Problem to work on
From the records below, transcribe only the lines running from the one with "The width and height of the screenshot is (718, 702)." through the one with "Click the Importo". Keep both of those end lines.
*** Opening Given records ***
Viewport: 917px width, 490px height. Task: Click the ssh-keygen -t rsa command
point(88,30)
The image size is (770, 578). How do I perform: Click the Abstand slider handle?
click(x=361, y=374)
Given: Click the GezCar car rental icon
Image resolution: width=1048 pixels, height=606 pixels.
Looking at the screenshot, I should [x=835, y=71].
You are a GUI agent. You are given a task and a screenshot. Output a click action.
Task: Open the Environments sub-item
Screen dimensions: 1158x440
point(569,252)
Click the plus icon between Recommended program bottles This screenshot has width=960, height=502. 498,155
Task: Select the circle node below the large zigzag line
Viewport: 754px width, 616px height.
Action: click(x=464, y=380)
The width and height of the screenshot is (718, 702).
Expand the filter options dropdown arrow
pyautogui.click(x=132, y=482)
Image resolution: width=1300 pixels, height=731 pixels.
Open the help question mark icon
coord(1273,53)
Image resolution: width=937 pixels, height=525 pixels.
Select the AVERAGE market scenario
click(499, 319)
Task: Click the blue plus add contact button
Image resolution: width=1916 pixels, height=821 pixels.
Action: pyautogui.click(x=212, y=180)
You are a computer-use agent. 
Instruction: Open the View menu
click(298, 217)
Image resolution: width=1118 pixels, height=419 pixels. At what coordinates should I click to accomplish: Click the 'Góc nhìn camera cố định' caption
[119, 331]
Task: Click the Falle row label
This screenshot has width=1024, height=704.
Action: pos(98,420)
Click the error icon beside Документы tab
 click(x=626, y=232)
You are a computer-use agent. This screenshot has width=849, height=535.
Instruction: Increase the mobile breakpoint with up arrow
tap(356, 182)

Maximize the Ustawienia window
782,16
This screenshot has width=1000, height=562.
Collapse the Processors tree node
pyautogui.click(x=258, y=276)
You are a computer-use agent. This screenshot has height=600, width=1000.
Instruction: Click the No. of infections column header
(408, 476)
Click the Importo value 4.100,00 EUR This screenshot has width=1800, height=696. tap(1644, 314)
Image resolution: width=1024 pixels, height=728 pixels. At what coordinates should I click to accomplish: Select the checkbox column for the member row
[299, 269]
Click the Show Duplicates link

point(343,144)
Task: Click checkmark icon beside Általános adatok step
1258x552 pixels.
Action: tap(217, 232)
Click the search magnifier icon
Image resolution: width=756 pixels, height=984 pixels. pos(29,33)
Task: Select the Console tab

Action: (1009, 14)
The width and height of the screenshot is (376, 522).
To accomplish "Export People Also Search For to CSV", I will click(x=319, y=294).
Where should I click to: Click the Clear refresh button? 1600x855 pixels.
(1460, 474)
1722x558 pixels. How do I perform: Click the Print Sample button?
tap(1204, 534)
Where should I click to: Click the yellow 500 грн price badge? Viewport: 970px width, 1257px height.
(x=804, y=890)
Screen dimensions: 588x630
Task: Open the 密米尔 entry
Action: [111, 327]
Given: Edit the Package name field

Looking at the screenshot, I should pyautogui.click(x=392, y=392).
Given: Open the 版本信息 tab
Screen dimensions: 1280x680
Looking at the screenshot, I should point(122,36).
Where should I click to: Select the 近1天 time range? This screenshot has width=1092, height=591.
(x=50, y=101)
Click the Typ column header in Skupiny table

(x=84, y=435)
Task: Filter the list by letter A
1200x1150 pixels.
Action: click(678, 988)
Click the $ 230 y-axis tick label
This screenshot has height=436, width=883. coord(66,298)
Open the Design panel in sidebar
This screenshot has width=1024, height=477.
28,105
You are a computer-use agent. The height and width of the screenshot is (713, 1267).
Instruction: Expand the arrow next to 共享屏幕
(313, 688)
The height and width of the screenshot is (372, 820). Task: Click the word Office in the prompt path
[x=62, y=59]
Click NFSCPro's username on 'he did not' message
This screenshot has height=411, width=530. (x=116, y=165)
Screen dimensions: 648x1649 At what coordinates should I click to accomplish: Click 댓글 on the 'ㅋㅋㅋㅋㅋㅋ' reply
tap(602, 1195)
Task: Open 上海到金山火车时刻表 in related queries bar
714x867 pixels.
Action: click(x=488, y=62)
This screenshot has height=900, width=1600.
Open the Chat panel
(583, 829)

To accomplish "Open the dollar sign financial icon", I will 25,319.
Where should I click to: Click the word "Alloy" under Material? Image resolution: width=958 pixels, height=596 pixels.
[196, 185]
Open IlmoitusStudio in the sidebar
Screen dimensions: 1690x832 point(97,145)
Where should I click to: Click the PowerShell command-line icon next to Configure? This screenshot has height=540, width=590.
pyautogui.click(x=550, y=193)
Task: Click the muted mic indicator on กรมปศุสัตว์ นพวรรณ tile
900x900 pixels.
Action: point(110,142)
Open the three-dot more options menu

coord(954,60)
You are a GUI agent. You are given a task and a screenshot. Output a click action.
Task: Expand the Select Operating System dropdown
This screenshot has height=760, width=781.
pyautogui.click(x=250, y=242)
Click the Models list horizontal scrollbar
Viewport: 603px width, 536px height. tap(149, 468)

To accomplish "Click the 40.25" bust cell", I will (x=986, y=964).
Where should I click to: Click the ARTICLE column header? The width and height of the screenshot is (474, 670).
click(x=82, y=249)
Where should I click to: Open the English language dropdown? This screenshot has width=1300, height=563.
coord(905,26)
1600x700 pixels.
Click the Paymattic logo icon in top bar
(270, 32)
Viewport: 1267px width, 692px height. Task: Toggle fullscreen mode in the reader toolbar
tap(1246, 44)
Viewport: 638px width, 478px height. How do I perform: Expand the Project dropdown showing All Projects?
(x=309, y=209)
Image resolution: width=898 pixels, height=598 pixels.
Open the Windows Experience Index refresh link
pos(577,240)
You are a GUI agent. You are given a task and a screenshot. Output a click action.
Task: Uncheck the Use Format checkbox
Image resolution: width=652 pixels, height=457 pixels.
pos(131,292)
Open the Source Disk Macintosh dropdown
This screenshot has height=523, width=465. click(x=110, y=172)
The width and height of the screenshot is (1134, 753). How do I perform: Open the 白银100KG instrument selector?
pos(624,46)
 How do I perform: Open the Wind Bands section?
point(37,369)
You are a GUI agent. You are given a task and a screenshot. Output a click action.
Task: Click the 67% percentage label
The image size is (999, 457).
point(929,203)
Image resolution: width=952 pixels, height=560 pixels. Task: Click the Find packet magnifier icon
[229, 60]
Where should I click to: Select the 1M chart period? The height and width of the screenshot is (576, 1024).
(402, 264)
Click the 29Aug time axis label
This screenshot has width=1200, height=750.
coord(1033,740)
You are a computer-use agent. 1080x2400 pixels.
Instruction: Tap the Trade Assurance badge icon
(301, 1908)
*** Closing Given records ***
Exercise solution
The width and height of the screenshot is (718, 702).
Expand the filter options dropdown arrow
pyautogui.click(x=132, y=482)
Image resolution: width=1300 pixels, height=731 pixels.
Open the help question mark icon
coord(1273,53)
Image resolution: width=937 pixels, height=525 pixels.
Select the AVERAGE market scenario
click(499, 319)
Task: Click the blue plus add contact button
Image resolution: width=1916 pixels, height=821 pixels.
Action: pyautogui.click(x=212, y=180)
You are a computer-use agent. 
Instruction: Open the View menu
click(298, 217)
Image resolution: width=1118 pixels, height=419 pixels. At what coordinates should I click to accomplish: Click the 'Góc nhìn camera cố định' caption
[119, 331]
Task: Click the Falle row label
This screenshot has width=1024, height=704.
Action: pos(98,420)
Click the error icon beside Документы tab
 click(x=626, y=232)
You are a computer-use agent. This screenshot has width=849, height=535.
Instruction: Increase the mobile breakpoint with up arrow
tap(356, 182)

Maximize the Ustawienia window
782,16
This screenshot has width=1000, height=562.
Collapse the Processors tree node
pyautogui.click(x=258, y=276)
You are a computer-use agent. This screenshot has height=600, width=1000.
Instruction: Click the No. of infections column header
(408, 476)
Click the Importo value 4.100,00 EUR This screenshot has width=1800, height=696. tap(1644, 314)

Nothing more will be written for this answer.